Flashback. Deux ans plus tôt à mi-parcours de la Sainthé’ je dis à Cédrik qui continue d’avancer, au fond de la vague, une belle entorse à la cheville attrapée au 30ème : « Qu’est ce que tu en dis ? On devrait faire Millau ! ». Mauvais timing, insultes. Ok j’ai pas choisi le bon moment. Mais voilà, la graine est semée. Elle n’a plus qu’à germer. Deux ans.
Quelques séances d’entrainement, au top physiquement. La tête et les idées claires. Serein. Je sais pourquoi je suis là et j’en ai envie.

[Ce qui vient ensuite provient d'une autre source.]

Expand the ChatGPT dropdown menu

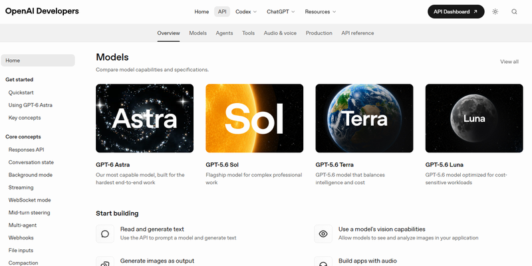[281, 11]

Nathalie (mon épouse) qui m’a déjà accompagné à vélo contre toutes les dispositions règlementaires sur le marathon de Reims et celui du Mont Saint-Michel, sera mon suiveur. Officielle. Dossard. Ravitos légitimes. Elle est ravie. Dans la course. En vrai. 100 bornes à vélo avec son panier sur le guidon pour porter mes bidons. Je l’aime. Y’a pas de doute la dessus. Pas plus à cette occasion parce qu’elle me supporte. Pas moins, juste comme ça. Je l’aime.
Au départ je rencontre Laurent. « Le Boss » en vrai. Première fois. Bonjour patron. C’est très sympa. On discute et du coup il ne part pas devant. Désolé, je ne me suis pas rendu compte de ça. Je profitais déjà de tout ce que cette course m’avait fait comme promesses : rencontre, aventure humaine, dépense physique, contrôle, plaisir, mental, préparation, préparatifs.

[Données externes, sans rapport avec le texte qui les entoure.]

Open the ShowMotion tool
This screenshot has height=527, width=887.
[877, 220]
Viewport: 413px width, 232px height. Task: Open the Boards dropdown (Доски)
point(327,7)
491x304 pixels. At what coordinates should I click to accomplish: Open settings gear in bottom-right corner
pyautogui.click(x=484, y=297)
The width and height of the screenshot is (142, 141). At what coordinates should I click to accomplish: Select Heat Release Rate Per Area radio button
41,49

Et puis c’est parti, il est 10 heures du matin. Restent 100 kms. Il fait très beau. Les premières foulées déroulent tranquillement. Pas d’affolement. J’ai décidé de partir en Cyrano : 10 mn de course suivi d’une minute de marche. Et on recommence. Je dois boire aussi à chaque phase de marche. Dès le début.
On traverse le premier village au 7ème km et à la sortie, il y a une haie d’honneur. Les suiveurs ont garé leurs vélos en épi de chaque côté de la chaussée. Il y en a sur près d’un kilomètre. C’est génial. Vivant.
Je retrouve Nathalie. C’est top. Il fait beau mais je vous l’ai déjà dit. Ce sera comme ça toute la journée. Soleil et grand ciel bleu. Pas de vent.
Les kilomètres s’enchainent. Pas de routine. Du plaisir. La première partie du parcours est une boucle pour faire le marathon. Aveyron et Lozère, les paysages sont superbes et le parcours varié et roulant. Idéal pour entrer dans l’épreuve.
La route est coupée à la circulation. Quel confort. Au passage du semi une petit bosse se franchit par quelques lacets, j’adore.
Cédrik n’est pas de la partie. Je sais qu’il nous surveille de loin. Petit coup de fil, c’est bon de partager avec son pote.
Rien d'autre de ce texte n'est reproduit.